*** Records for the exercise ***

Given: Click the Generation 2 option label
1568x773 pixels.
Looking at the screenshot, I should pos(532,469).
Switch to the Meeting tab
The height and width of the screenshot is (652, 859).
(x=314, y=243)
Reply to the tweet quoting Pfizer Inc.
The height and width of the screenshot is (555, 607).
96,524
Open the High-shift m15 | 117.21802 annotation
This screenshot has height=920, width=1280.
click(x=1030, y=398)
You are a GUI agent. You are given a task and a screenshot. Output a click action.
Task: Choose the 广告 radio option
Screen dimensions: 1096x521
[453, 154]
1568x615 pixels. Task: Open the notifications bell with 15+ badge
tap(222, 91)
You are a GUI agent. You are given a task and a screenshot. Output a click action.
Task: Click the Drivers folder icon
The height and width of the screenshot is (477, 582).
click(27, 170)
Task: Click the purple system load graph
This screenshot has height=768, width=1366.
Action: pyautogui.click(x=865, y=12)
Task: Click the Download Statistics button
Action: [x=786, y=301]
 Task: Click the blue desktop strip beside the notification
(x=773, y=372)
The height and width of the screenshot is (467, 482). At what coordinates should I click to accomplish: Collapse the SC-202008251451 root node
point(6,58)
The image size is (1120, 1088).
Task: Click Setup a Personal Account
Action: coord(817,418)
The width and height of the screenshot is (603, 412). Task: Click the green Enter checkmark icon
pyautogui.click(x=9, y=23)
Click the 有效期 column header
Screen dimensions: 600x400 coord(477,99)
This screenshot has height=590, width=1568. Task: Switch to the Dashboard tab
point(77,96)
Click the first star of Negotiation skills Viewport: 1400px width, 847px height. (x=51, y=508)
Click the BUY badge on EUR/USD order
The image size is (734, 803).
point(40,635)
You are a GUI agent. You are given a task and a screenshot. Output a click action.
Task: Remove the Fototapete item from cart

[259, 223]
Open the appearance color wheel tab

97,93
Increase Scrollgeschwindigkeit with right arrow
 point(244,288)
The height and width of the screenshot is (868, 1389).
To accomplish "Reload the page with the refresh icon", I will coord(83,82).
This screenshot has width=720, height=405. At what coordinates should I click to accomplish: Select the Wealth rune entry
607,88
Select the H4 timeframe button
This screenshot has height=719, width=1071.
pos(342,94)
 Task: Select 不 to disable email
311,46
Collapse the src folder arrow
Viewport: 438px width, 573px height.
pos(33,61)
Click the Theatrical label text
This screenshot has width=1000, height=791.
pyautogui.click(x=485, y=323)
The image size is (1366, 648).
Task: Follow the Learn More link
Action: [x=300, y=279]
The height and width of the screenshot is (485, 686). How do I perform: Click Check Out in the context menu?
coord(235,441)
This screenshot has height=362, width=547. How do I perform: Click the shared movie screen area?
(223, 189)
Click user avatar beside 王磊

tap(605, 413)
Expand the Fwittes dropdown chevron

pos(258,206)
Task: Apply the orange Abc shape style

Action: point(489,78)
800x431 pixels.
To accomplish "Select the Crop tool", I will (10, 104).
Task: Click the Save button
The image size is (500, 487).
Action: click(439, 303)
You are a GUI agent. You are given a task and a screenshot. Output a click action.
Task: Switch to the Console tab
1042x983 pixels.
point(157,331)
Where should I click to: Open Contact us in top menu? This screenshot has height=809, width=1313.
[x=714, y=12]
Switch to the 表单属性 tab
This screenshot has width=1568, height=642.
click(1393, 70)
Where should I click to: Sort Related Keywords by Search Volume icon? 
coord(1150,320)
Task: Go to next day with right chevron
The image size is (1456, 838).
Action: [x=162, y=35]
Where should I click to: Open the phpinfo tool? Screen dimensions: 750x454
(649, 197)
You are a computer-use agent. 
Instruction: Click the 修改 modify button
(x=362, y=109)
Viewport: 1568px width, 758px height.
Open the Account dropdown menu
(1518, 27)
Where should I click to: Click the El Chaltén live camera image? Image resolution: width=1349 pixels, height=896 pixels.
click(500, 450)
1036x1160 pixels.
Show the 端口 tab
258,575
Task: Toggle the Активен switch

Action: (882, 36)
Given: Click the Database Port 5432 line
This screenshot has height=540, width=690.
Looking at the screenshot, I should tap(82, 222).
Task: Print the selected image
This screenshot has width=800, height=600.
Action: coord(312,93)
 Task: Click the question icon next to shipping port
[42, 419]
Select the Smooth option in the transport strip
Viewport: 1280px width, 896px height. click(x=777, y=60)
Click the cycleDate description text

*** End of Records for the exercise ***

From the line holding "This screenshot has height=540, width=690." down to the final line above, quote every line exactly and only those lines.

This screenshot has height=540, width=690.
Looking at the screenshot, I should tap(82, 222).
Task: Print the selected image
This screenshot has width=800, height=600.
Action: coord(312,93)
 Task: Click the question icon next to shipping port
[42, 419]
Select the Smooth option in the transport strip
Viewport: 1280px width, 896px height. click(x=777, y=60)
Click the cycleDate description text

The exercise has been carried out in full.